_Provided passage_
Conflict and Suspicion: Anti-Germanism during the War
When the United States officially entered WWI, President Wilson established the Committee on Public Information and charged them with the task of bolstering public support for the war. This new organization bombarded the public with images depicting Germans as monstrous, cruel, and right on our doorstep. Americans were told to “Beat back the Hun!” and “Destroy this mad brute!” These images instilled anger and paranoia all over the country, including in Wooster. State governments and angry civilians suppressed German language and culture, often violently. At the College of Wooster, a group of students vandalized classrooms in the German department, decapitating the likeness of Kaiser Wilhelm in a portrait that hung on the wall.1 Men working on the construction of the Federal Savings and Loan building downtown allegedly placed a German flag atop the building and shot at it.2
Wooster’s German-American community, however, evaded much of the mistreatment leveled at German immigrants across the country. Many of the Wooster’s civic leaders were of German descent, and the institutions that marked the Wooster’s German community as “other,” the German newspaper for instance, had faded by 1917. World War I marked a critical juncture for German-Americans in Wooster, as in other communities around the country, as many chose to identify themselves as Americans and Woosterites first, and Germans second.

_Extracted entries_
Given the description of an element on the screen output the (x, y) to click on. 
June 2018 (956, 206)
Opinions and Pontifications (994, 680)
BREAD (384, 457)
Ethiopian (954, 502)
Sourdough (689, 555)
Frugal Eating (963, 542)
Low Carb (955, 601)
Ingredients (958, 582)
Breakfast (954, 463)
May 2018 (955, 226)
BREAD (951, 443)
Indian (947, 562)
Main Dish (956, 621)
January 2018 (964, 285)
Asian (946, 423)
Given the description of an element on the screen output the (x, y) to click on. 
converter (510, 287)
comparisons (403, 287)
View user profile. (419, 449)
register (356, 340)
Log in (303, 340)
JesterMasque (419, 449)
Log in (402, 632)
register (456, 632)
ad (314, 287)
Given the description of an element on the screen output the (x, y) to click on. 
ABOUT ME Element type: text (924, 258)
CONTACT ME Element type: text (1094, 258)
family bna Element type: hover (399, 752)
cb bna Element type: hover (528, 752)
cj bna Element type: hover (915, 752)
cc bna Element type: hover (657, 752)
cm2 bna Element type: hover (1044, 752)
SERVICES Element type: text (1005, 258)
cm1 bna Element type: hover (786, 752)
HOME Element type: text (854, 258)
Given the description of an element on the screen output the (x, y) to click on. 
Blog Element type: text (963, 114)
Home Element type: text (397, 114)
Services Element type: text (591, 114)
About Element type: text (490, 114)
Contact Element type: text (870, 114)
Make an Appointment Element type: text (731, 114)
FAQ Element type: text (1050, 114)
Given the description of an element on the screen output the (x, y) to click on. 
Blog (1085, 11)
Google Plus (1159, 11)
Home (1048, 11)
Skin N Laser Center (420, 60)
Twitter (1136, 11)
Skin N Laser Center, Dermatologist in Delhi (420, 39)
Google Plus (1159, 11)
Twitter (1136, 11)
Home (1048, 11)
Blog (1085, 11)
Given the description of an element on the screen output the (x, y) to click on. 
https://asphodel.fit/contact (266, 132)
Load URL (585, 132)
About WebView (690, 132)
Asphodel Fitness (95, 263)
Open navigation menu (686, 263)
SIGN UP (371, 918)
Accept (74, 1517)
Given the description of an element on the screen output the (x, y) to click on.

_Goal of the exercise_
Resume the passage on anti-German sentiment in Wooster during World War I, starting after its last sentence. The records were taken from a different source than the text.

_Answer below_
Certain groups in Wayne County remained closely tied to “German-ness” in the public eye, however, namely the Amish and Mennonite communities. In addition to their use of the German language, these groups experienced persecution because of their status as conscientious objectors, and their vocal opposition to the war. Wayne County’s branch of the American Protective League, a nationwide organization dedicated to rooting out potential German sympathizers, specifically targeted the Amish and Mennonite community.3 Some Wayne County residents coerced Mennonites to violate the pacifist doctrine of their faith and purchase Liberty Bonds, going so far as to kidnap one Wooster Mennonite man.4 Samuel H. Miller, the editor of an Amish newspaper in nearby Holmes County, was tried and jailed for sedition because his paper printed pacifist literature.5 Although Mennonite churches supported the relief efforts of organizations such as the Red Cross, their refusal to participate in the war clashed with the nationalistic attitudes of many Wayne County residents.
1 “Kaiser’s Head in Photo Gone,” The Wooster Daily Republican, Apr. 7, 1917.
2 McClarran, 252.
3 Hauenstein, 186.
4 “World War I and Reconstruction Work,” Mennonite Church USA Archives, http://www.mcusa-archives.org/library/omh/pdf/3.11.pdf, 181.
5 Levi Miller. "Miller, Samuel H. (1862-1928)," Global Anabaptist Mennonite Encyclopedia Online, March 2009, http://gameo.org/index.php?title=Miller,_Samuel_H._(1862-1928)&oldid=113525.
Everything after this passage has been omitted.